| Goal of the exercise |
Express the rows below as a Markdown table with columns n and Text, one numbered line per table row, starting at the line that contains "Given: Click the 从者名 column header" and ending at the end of the rows, with blank lines and pictures left out.

| Supplied data |
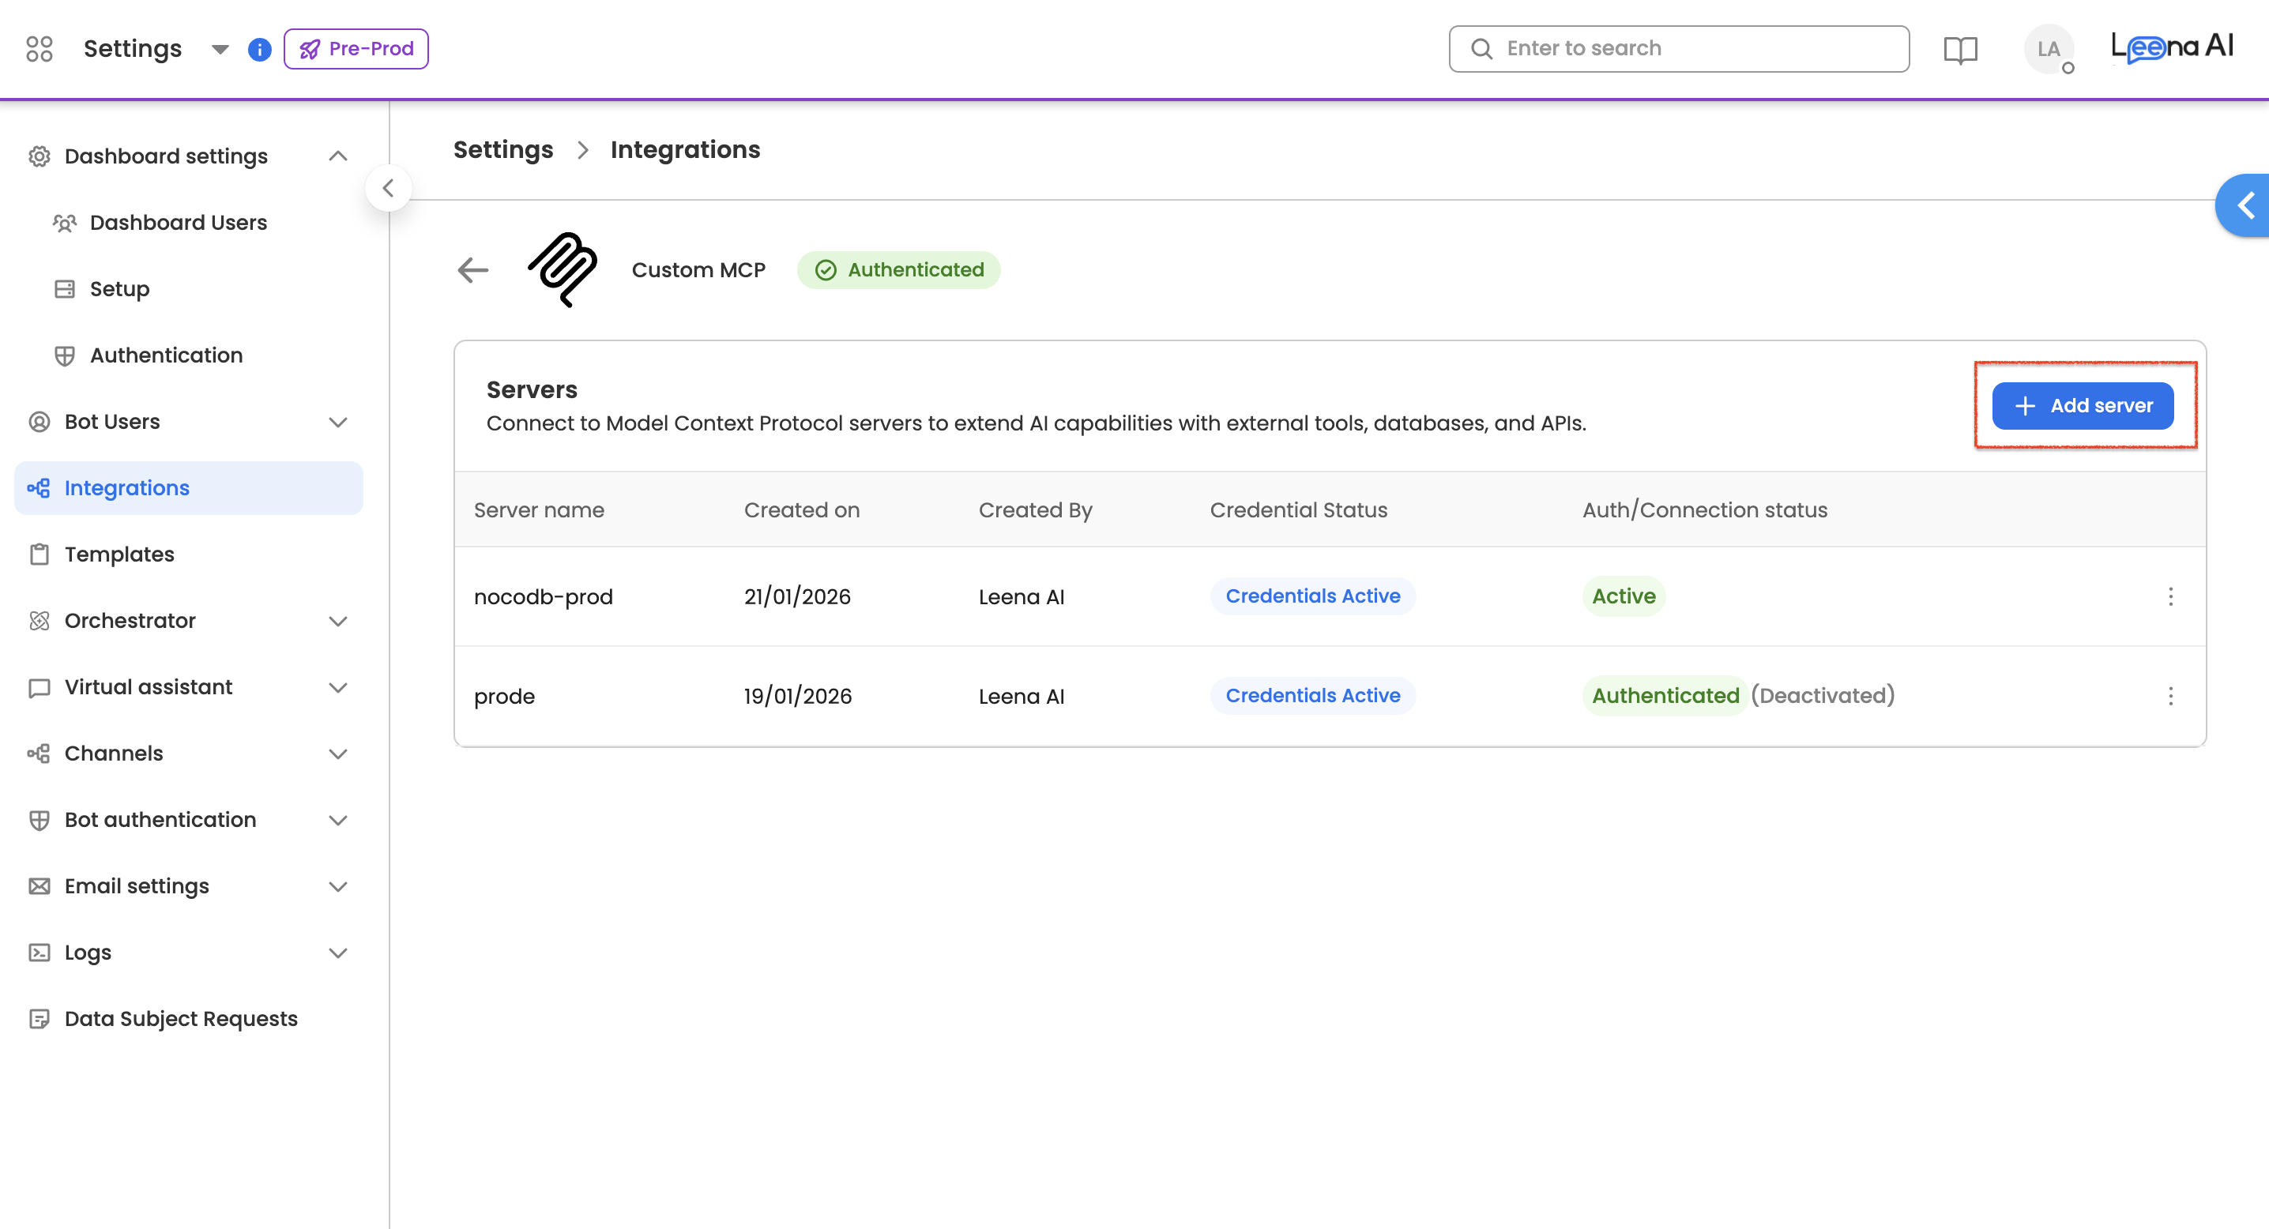
Task: Open the documentation book icon
Action: tap(1960, 49)
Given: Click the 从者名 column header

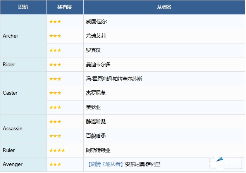Looking at the screenshot, I should point(164,7).
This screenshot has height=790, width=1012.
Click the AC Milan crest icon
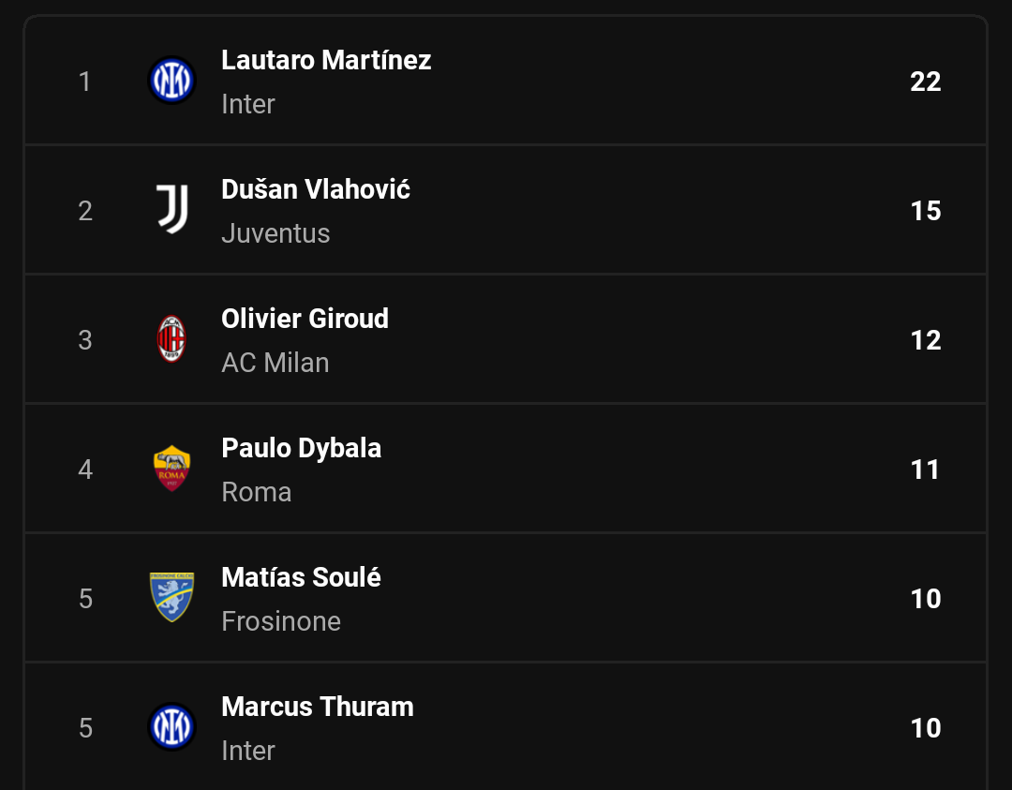171,339
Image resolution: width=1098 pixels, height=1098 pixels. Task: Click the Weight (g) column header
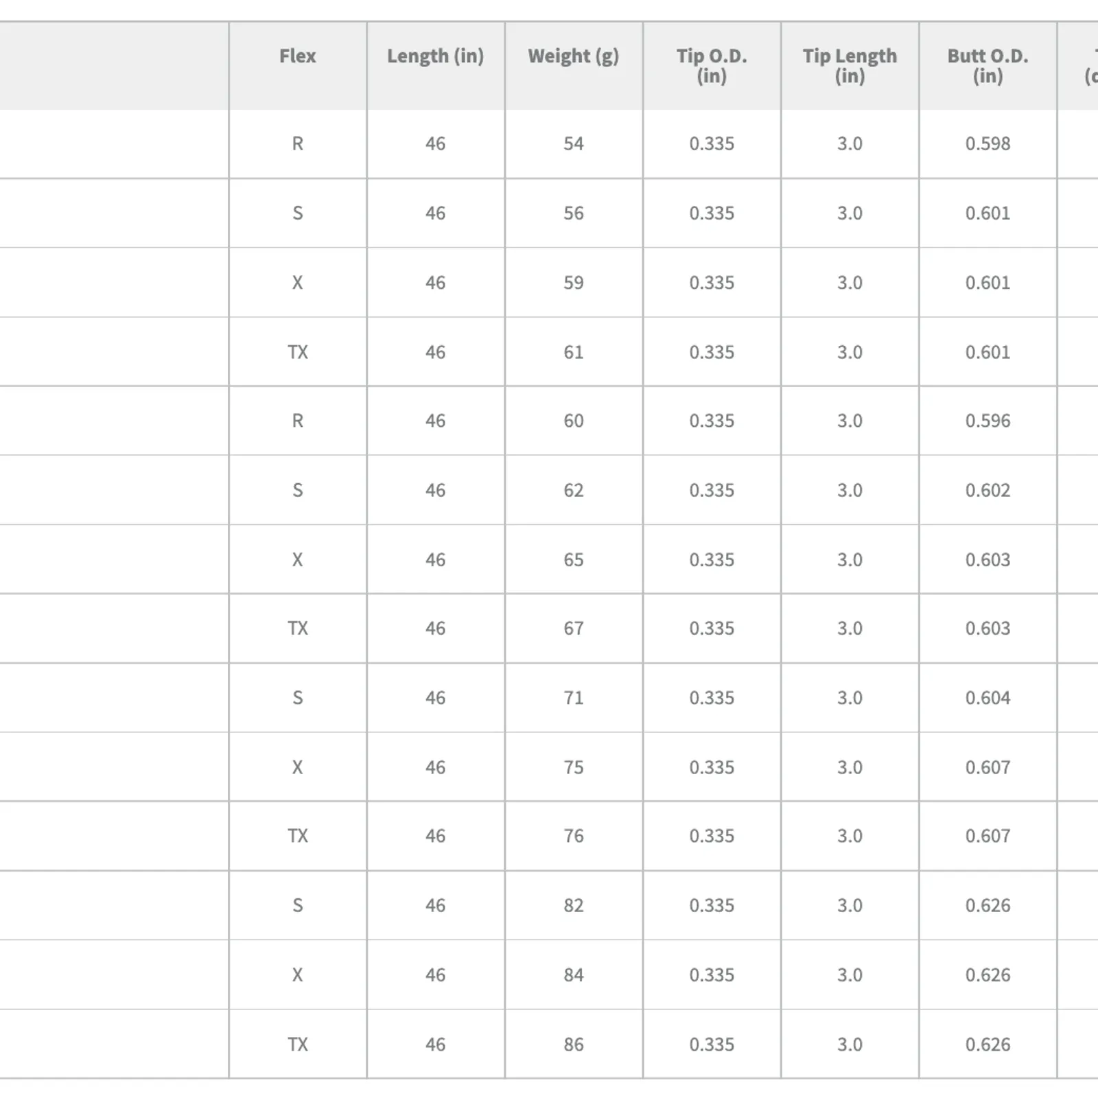pyautogui.click(x=573, y=56)
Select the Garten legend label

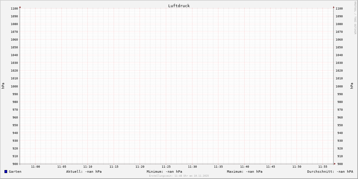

| Correct output |
| n | Text |
|---|---|
| 1 | Given: Click the 从者名 column header |
| 2 | Looking at the screenshot, I should point(164,7). |
| 3 | This screenshot has height=790, width=1012. |
| 4 | Click the AC Milan crest icon |
| 5 | 171,339 |
| 6 | Image resolution: width=1098 pixels, height=1098 pixels. Task: Click the Weight (g) column header |
| 7 | pyautogui.click(x=573, y=56) |
| 8 | Select the Garten legend label |